**Problem statement:** Beginning with the line containing "Given: Show Volume (TOKEN) as bar chart" and ending with the last line, repeat the records exactly.

------ Information supplied

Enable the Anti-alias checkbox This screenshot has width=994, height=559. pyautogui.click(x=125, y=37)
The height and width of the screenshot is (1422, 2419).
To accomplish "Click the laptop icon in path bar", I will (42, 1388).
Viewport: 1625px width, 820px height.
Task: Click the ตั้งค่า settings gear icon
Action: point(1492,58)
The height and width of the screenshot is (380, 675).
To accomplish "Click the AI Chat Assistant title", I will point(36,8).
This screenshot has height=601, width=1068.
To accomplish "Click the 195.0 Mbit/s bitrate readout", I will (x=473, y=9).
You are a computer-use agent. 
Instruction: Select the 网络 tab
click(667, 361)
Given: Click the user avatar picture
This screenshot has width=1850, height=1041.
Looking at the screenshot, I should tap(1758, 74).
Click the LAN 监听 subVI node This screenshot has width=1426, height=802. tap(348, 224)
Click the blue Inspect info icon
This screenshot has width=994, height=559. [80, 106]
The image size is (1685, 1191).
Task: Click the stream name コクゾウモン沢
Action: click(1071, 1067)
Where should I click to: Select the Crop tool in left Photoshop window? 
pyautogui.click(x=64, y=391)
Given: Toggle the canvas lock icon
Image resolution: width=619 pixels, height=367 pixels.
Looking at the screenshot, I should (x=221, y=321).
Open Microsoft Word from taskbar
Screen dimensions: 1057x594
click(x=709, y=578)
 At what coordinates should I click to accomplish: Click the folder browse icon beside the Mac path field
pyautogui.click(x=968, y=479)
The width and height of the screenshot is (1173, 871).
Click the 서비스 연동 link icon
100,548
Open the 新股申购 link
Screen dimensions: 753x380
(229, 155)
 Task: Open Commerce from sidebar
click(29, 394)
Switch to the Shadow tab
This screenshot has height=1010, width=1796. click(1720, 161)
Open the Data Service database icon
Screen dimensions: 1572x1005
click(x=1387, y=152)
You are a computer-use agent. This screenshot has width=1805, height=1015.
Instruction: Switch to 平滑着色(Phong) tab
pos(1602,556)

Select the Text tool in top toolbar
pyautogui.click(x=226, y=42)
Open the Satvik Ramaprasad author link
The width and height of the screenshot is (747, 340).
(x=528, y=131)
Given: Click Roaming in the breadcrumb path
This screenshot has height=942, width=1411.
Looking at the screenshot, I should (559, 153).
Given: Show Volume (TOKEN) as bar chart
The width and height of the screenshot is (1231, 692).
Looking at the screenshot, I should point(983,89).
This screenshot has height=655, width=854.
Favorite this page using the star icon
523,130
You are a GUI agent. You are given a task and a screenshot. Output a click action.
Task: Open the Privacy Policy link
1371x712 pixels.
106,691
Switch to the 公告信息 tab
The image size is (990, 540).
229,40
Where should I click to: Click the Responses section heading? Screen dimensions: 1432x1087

------------

**Exercise response:**
Given: Show Volume (TOKEN) as bar chart
The width and height of the screenshot is (1231, 692).
Looking at the screenshot, I should point(983,89).
This screenshot has height=655, width=854.
Favorite this page using the star icon
523,130
You are a GUI agent. You are given a task and a screenshot. Output a click action.
Task: Open the Privacy Policy link
1371x712 pixels.
106,691
Switch to the 公告信息 tab
The image size is (990, 540).
229,40
Where should I click to: Click the Responses section heading? Screen dimensions: 1432x1087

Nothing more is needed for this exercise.